The four paths of molecular machine learning

What is mass spec?

Mass spectrometry is a way of probing unknown molecules by basically blasting them into pieces. One takes an energy (ion) source and a way to isolate a stream of molecules and then blasts them. The bits and pieces (some of them might be fragments, or others the complete molecule) are energized (read ionized) by the blast and are then subjected to a magnetic field that sorts them by mass, giving a mass-to-charge readout which can be used as a proxy for mass. The resulting bits and pieces provide a signature, sort of a hash, of your molecule. Though blasting stuff is fun in general, the appeal of mass spectrometry actually comes from its high-throughput: you can read thousands if not tens of thousands of unique molecules per experiment in any relatively complex sample.
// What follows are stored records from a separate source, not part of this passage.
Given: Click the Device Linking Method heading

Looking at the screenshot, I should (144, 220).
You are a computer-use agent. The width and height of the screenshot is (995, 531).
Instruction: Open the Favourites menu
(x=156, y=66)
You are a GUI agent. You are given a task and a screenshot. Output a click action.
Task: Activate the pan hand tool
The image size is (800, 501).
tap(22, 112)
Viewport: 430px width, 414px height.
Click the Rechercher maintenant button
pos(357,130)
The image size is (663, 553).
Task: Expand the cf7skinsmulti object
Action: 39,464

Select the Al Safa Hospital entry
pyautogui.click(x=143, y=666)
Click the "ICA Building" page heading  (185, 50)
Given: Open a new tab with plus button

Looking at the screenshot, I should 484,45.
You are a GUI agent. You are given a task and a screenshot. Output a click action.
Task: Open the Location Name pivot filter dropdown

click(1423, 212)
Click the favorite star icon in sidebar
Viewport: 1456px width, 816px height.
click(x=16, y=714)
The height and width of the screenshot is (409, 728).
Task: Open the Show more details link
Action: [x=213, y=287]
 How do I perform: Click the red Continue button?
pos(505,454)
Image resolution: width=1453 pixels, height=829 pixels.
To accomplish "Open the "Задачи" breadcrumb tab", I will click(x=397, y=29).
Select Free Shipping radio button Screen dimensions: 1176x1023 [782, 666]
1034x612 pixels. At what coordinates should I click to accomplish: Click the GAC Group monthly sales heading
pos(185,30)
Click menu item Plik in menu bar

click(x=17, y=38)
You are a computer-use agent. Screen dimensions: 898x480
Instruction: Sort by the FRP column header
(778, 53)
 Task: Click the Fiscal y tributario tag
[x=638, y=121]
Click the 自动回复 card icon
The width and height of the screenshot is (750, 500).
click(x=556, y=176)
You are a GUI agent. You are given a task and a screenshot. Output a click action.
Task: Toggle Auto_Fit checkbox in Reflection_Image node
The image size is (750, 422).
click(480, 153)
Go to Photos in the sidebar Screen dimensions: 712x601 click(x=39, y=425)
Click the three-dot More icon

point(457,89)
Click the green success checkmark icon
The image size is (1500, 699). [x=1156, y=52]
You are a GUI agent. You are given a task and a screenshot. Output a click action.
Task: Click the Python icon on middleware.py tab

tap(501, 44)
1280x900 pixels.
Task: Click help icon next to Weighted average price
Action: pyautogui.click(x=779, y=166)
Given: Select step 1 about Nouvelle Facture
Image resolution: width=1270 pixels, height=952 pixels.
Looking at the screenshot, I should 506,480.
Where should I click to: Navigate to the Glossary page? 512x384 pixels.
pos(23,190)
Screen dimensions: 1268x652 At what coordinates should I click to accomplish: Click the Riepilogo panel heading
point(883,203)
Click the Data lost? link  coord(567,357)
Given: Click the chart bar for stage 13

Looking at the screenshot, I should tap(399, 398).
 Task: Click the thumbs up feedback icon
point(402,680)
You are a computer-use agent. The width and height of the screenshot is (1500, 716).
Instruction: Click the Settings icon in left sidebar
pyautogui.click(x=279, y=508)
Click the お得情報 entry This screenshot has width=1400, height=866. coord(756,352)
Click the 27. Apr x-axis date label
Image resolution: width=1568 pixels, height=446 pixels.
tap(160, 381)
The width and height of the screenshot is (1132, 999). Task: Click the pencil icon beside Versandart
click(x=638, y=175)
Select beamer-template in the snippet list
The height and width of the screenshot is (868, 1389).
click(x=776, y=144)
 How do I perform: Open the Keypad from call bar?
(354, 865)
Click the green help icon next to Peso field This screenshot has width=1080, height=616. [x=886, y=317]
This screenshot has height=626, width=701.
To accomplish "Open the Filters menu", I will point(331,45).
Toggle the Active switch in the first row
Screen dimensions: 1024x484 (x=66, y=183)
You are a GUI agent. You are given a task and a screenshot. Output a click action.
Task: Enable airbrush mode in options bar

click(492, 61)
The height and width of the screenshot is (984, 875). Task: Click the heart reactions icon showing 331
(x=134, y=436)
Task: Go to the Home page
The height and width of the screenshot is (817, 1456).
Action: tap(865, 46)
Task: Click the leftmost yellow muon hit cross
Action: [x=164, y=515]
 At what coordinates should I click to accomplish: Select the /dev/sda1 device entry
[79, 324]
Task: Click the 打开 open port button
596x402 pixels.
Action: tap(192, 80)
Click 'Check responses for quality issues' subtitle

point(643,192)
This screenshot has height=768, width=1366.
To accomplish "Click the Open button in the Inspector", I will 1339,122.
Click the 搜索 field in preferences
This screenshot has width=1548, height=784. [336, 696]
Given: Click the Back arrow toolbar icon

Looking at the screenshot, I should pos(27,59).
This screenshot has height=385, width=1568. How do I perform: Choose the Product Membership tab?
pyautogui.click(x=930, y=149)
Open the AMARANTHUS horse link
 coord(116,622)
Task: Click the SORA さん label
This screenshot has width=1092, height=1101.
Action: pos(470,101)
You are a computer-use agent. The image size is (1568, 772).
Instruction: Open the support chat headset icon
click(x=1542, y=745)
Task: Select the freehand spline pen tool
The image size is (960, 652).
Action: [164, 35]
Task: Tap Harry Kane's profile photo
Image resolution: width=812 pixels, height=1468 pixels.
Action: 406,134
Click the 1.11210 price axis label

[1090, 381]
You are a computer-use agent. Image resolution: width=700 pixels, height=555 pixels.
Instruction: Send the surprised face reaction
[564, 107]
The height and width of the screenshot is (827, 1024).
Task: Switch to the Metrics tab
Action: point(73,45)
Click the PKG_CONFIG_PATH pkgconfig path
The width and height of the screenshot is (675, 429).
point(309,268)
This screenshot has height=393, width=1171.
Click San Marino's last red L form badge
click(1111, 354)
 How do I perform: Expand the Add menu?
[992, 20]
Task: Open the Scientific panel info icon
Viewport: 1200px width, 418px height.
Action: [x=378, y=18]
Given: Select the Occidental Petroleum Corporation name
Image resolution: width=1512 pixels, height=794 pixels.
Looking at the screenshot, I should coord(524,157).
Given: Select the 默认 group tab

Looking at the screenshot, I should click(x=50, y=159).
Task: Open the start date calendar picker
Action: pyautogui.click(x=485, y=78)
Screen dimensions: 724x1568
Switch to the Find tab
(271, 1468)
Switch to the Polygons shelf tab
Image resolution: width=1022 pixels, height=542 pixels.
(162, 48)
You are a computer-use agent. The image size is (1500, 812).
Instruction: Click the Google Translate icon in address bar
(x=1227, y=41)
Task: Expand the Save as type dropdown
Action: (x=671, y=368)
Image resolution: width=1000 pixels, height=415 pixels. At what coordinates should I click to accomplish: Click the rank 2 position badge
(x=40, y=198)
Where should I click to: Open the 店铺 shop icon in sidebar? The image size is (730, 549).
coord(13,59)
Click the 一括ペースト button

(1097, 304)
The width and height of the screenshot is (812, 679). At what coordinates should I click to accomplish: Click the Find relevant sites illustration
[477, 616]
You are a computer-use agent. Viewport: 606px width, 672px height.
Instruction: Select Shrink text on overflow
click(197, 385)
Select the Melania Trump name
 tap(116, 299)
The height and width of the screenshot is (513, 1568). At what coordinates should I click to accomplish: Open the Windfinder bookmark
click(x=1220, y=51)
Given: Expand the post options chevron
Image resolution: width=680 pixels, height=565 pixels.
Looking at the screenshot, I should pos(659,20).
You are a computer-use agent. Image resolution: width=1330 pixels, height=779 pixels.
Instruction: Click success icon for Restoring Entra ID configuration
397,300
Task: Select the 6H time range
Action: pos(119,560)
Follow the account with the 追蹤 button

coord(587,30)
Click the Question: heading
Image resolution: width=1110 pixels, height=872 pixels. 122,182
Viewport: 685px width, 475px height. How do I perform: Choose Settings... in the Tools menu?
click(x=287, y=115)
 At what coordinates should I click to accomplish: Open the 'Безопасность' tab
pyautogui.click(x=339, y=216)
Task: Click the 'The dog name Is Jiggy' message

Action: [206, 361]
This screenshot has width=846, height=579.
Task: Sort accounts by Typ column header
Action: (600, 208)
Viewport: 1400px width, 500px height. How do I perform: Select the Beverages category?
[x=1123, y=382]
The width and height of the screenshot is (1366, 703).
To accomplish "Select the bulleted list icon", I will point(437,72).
Mass spectrometry is taking an ion source, blasting a molecule, then reading out the ions and fragments sorted by a magnetic field. Above is a depiction of totally how this works in detail

The hash of the molecule though (i.e. its mass spectra), is typically imperfect. Many molecules have the same mass for example, and when you have a complex mixture of stuff, it’s hard to know which bits and pieces correspond to which molecules. However, you can get pretty creative with mass spectrometry. One common technique is to put two mass spectrometers in tandem, you then blast the molecule with the first one, then measure, then isolate a mass of interest, then blast and measure again. This is known as MS2 mass spectrometry and it increases the “resolution” of your hash. MS2 is typically used for compound identification, by comparing the mass spectra of a molecule with other mass spectra of other molecules previously measured. You can actually keep adding tandems of spectrometer readouts fragmenting the fragments recursively for n steps, producing what’s called MSn readouts. As you can imagine MSn readouts increase your “hash resolution” but unfortunately the mass spectrometers capable of such protocols are expensive and not widely used. Thus, when analyzing mass spectra for molecular identification, one usually looks at MS2 data.

Mass spec is a very flexible technique and can be coupled with wild things like particle accelerators and do cool stuff like spatially resolve molecular signatures, but I won’t go into MS hype because this post would be like 10x more long.

A freaking particle accelerator plugged into a mass spectrometer. BTW this is how radiocarbon dating is done apparently.

Why mass spec?

There are two main reasons I wanted to try my hand at this: speed and open data. As you can imagine, there are several tools that already predict spectra (specifically MS2 spectra) from molecules, most of them used for compound identification. They vary in strategy but the state of the art uses quantum mechanical calculations and molecular dynamic simulations. This is a very costly calculation that can take up to an hour or more per molecule. A speedier approach uses hand fragmentation rules as well as a cool probabilistic model for simulating fragmentation from types of bonds and molecular structure, but still takes up to minutes depending on the size of the molecule. Why is speed important? A fast method would allow the generation of 100s of thousands or even millions of spectra for known molecules, boosting compound identification considerably. So one question is: can we sacrifice detail in the spectra in exchange for speed?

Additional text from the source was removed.